À procura de trabalho, voltou a terras beirãs e montou o primeiro consultório em Loriga, na Serra da Estrela. Após um ano, decide correr o mundo a bordo, como médico da marinha mercante: visitou o Japão, China, Índia, Brasil, Argentina... Mas, três anos depois, a companhia foi extinta e António atraca em Lisboa, desempregado.

Um dia, pelas ruas da capital, encontra um colega que acaba de deixar o cargo de médico numa pequena aldeia alentejana. Sabendo da situação de António, sugere que este concorra à posição. Tempos depois, Dr. Pires Cabral é o novo médico da Azinheira dos Barros. Passado um ano, em 1933, casa-se com Emília Gomes Cabral e têm quatro filhos.

Para além da aldeia, muito mais populosa na altura, existiam diversos montes alentejanos, isolados e dispersos naquela região, aos quais António socorria, a qualquer hora. Sem luz elétrica, sem enfermeiros e sem carro, era médico para toda a obra: fazia partos, tirava dentes, realizava pequenas operações cirúrgicas.

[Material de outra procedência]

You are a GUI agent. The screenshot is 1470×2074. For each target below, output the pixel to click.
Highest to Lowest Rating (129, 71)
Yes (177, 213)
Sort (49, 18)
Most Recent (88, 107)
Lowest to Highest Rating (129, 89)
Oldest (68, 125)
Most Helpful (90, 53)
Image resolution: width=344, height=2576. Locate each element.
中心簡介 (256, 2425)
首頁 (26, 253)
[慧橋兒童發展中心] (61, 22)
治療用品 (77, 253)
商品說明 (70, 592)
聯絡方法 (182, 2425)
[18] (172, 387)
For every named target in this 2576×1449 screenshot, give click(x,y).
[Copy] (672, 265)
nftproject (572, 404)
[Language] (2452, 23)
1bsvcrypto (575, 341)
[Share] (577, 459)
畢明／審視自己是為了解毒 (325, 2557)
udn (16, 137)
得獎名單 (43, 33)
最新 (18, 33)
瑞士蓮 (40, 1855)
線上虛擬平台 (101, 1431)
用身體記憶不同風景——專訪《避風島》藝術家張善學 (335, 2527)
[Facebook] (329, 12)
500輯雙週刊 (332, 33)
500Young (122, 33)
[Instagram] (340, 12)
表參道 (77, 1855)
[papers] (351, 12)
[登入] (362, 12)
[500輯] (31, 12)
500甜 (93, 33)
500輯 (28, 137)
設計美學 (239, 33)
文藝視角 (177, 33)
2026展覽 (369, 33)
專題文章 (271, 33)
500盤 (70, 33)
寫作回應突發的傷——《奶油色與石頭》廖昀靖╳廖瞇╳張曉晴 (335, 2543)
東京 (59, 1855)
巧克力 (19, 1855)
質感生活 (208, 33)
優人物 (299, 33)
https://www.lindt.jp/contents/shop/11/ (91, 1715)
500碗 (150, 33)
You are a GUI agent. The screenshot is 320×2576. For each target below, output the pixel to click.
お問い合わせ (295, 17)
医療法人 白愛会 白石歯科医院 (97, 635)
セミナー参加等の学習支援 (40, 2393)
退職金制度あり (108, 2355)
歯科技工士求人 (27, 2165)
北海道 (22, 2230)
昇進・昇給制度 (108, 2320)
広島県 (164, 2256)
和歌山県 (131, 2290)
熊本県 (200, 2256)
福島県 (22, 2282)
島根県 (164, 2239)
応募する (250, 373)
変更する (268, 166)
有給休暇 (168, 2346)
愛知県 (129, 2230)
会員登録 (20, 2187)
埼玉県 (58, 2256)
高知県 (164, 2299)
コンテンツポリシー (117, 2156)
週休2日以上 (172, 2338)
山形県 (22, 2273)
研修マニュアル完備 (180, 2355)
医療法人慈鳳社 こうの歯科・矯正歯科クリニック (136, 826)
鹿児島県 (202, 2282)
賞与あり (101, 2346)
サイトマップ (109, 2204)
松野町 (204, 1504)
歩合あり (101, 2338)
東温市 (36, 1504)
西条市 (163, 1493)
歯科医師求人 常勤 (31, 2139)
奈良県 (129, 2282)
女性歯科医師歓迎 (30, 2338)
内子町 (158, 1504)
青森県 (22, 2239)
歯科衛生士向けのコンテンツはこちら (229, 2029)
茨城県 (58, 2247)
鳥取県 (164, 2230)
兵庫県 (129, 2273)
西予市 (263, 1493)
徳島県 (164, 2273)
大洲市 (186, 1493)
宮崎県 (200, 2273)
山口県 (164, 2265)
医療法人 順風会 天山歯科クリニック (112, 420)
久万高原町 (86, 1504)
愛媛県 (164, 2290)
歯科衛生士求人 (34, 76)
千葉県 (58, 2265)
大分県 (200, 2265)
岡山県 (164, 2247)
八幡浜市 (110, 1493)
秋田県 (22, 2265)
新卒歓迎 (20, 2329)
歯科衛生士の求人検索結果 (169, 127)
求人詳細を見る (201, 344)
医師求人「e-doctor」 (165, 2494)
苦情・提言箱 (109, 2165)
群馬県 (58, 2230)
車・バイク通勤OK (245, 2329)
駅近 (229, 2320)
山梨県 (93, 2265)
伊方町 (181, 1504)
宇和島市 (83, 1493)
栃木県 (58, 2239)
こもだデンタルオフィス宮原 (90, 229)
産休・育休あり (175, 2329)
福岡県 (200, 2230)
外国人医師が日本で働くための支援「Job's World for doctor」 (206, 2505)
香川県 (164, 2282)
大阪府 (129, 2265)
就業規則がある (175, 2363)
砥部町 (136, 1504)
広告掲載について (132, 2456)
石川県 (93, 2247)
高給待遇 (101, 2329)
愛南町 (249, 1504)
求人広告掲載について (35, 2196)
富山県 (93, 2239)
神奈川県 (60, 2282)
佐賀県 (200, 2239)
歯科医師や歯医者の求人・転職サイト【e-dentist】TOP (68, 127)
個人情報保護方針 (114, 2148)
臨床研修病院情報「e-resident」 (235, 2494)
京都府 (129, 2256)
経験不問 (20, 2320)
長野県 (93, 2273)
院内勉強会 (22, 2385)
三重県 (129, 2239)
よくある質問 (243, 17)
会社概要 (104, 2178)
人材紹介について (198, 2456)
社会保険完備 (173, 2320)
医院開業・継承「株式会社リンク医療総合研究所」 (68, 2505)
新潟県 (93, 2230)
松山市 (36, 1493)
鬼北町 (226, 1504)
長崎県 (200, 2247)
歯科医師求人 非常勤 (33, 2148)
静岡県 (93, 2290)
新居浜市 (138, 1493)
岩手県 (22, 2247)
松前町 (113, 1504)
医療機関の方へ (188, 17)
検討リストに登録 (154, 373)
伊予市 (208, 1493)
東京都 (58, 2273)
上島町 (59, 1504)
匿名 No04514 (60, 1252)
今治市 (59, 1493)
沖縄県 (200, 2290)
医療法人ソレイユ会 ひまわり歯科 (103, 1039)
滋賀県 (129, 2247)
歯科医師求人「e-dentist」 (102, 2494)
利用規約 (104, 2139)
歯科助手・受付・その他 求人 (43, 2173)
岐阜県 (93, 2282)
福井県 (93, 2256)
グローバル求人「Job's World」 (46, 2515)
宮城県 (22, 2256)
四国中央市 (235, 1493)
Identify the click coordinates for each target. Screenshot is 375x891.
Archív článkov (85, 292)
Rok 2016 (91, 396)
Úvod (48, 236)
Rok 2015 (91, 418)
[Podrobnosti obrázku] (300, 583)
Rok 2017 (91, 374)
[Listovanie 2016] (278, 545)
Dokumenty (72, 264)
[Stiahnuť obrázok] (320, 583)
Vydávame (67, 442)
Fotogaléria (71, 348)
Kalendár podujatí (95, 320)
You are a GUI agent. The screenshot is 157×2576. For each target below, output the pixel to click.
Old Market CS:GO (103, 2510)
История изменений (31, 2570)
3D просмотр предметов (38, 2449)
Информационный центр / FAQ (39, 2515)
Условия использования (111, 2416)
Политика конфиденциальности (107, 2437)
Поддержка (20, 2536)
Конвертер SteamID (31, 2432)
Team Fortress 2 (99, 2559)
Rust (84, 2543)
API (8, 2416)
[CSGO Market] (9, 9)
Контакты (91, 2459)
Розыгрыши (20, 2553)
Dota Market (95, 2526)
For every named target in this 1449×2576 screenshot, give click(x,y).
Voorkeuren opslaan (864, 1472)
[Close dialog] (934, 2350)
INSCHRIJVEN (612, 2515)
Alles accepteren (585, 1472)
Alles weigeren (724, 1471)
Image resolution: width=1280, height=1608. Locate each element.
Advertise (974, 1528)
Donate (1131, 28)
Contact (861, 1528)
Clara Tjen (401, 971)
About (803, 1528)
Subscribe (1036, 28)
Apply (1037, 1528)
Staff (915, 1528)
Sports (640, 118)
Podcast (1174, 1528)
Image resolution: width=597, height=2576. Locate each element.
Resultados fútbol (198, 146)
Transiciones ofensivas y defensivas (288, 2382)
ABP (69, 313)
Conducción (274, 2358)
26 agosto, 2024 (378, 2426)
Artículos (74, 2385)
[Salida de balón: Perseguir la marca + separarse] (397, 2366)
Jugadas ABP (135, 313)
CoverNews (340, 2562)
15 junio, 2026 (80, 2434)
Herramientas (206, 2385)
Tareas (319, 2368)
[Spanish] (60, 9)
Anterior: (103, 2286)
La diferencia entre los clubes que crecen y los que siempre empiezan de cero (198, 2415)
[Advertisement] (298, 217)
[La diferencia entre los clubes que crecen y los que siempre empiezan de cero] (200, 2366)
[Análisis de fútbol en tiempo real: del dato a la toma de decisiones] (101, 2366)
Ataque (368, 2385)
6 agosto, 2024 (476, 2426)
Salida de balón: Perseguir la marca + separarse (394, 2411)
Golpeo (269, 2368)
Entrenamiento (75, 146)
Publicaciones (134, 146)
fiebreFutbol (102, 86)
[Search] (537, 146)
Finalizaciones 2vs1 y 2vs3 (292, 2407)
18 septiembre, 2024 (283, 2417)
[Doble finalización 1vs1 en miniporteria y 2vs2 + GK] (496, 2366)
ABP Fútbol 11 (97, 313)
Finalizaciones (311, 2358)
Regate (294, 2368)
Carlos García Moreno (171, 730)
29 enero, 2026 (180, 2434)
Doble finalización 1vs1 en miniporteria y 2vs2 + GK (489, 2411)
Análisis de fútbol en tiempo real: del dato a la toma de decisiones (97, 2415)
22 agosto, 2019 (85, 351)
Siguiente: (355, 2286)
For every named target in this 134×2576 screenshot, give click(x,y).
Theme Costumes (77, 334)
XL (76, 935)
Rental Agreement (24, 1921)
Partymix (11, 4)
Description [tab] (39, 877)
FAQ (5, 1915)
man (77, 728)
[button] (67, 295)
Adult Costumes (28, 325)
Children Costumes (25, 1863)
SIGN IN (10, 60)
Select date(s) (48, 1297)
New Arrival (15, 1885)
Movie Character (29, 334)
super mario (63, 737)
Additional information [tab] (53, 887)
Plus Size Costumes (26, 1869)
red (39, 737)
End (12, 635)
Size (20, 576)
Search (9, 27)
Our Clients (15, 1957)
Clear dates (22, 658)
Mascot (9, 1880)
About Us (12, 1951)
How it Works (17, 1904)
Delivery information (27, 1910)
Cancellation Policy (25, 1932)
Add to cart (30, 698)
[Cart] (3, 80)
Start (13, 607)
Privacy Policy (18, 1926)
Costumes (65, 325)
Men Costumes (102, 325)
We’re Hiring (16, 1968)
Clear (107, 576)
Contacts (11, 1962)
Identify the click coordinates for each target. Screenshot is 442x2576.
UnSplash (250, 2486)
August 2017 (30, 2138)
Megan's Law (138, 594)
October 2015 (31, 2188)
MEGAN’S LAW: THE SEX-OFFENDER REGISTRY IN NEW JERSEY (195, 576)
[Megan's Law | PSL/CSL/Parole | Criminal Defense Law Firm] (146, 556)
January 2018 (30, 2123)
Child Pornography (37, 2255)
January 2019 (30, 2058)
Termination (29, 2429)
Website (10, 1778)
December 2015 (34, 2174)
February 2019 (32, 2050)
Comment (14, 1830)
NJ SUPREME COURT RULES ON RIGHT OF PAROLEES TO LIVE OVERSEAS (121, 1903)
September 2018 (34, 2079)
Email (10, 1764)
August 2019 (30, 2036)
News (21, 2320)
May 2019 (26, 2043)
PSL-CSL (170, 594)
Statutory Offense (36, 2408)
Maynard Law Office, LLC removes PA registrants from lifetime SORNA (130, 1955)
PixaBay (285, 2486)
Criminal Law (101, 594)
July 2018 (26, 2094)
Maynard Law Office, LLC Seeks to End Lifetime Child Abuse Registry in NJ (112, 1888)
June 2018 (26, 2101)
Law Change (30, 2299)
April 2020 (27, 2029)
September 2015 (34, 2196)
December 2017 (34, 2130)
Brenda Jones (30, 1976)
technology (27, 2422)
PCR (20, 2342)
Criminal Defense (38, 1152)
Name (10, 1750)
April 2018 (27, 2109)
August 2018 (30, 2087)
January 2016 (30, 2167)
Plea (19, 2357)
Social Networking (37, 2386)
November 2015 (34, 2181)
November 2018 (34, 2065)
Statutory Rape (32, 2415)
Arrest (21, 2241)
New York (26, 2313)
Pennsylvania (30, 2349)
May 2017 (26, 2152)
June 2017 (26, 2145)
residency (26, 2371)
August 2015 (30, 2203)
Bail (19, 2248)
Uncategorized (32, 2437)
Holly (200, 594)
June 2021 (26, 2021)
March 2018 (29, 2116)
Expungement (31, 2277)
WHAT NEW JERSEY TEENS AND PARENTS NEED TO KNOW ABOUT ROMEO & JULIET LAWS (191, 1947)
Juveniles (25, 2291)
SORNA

Quando as doenças exigiam tratamento no hospital, redigia uma carta a colegas cirurgiões e encaminhava os seus doentes para Lisboa.

Também trabalhava na mina do Lousal e zelava pelos interesses dos mineiros, prejudicados pela baixíssima qualidade de vida e pelos inúmeros acidentes que ocorriam nas minas. A população era muito pobre, por isso, raramente cobrava consultas e urgências.

Conhece eventualmente Evaristo, médico na terra vizinha, e ajudam-se mutuamente. Conta o meu avô, que um dos primeiros encontros entre ambos terá sido quando contraiu febre tifoide, aos oito anos. O seu pai António, aflito por não ver melhoras rápidas, procura Evaristo, que o tranquiliza.

A partir da década de cinquenta, António deixa a mina do Lousal, para ajudar Evaristo no consultório de Grândola. Ambos procuravam estar sempre atualizados na sua área, comprando livros e assinando revistas médicas.

Reformou-se aos 74 anos e faleceu aos 81.

O povo construiu-lhe um busto, homenagem a uma vida inteira de dedicação aos mais pobres e necessitados. Vale lembrar que os dois médicos estreitaram ainda mais a sua relação quando o filho de António casou com a filha de Evaristo, em 1964. Trinta e cinco anos depois nasço eu, que vos conto esta história de dois bisavôs, médicos no sentido mais íntegro e humano da palavra. Com muita admiração, procuro seguir os seus passos e tornar-me, também eu, nesta ajuda preciosa e bonita que é ser médico.